Prium and Hecuba with many tears implored their son, but they

moved not the heart of Hector, and he stood his ground awaiting

huge Achilles as he drew nearer towards him. As serpent in its

den upon the mountains, full fed with deadly poisons, waits for

the approach of man—he is filled with fury and his eyes glare                  5

terribly as he goes writhing round his den—even so Hector leaned

his shield against a tower and stood where he was, undaunted.
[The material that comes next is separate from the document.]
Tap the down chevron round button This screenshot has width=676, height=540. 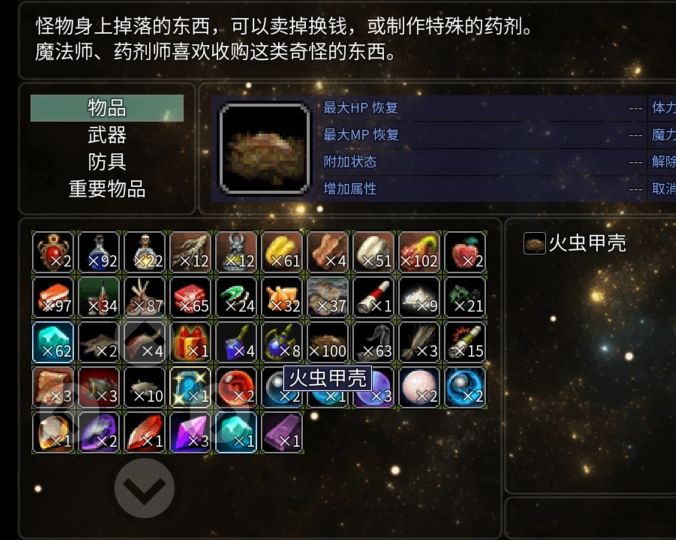click(144, 488)
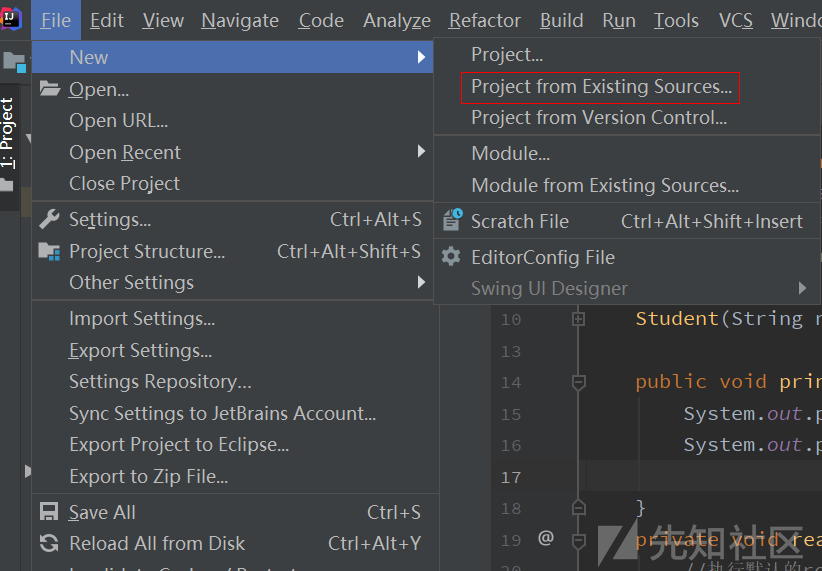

"Alas," said he to himself in the heaviness of his heart, "if I

go within the gates, Polydamas will be the first to heap reproach

upon me, for it was he that urged me to lead the Trojans back to                           10

the city on that awful night when Achilles again came forth

against us. I would not listen, but it would have been indeed

better if I had done so. Now that my folly has destroyed the

host, I dare not look Trojan men and Trojan women in the face,

lest a worse man should say, 'Hector has ruined us by his                     15

self-confidence.' Surely it would be better for me to return                                      

after having fought Achilles and slain him, or to die gloriously

here before the city. What, again, if I were to lay down my

shield and helmet, lean my spear against the wall and go straight

up to noble Achilles? What if I were to promise to give up Helen,                       20

who was the fountainhead of all this war, and all the treasure

that Alexandrus brought with him in his ships to Troy, aye, and                         

to let the Achaeans divide the half of everything that the city

contains among themselves? I might make the Trojans, by the

mouths of their princes, take a solemn oath that they would hide                       25

nothing, but would divide into two shares all that is within the

city—but why argue with myself in this way? Were I to go up to                            

him he would show me no kind of mercy; he would kill me then and

there as easily as though I were a woman, when I had off my

armour. There is no parleying with him from some rock or oak                           30

tree as young men and maidens prattle with one another. Better

fight him at once, and learn to which of us Zeus will vouchsafe


8.  What is the literary term for lines 3-7?  Summarize what image these lines are presenting and how it effects our perception of Hector.

9. Who is the “he” bolded in the first line of the second stanza?

10. What is Hector thinking in lines 13-15?

11. What is Hector imagining in lines 17-24?

12. Ultimately, what does Hector decide to do in this passage?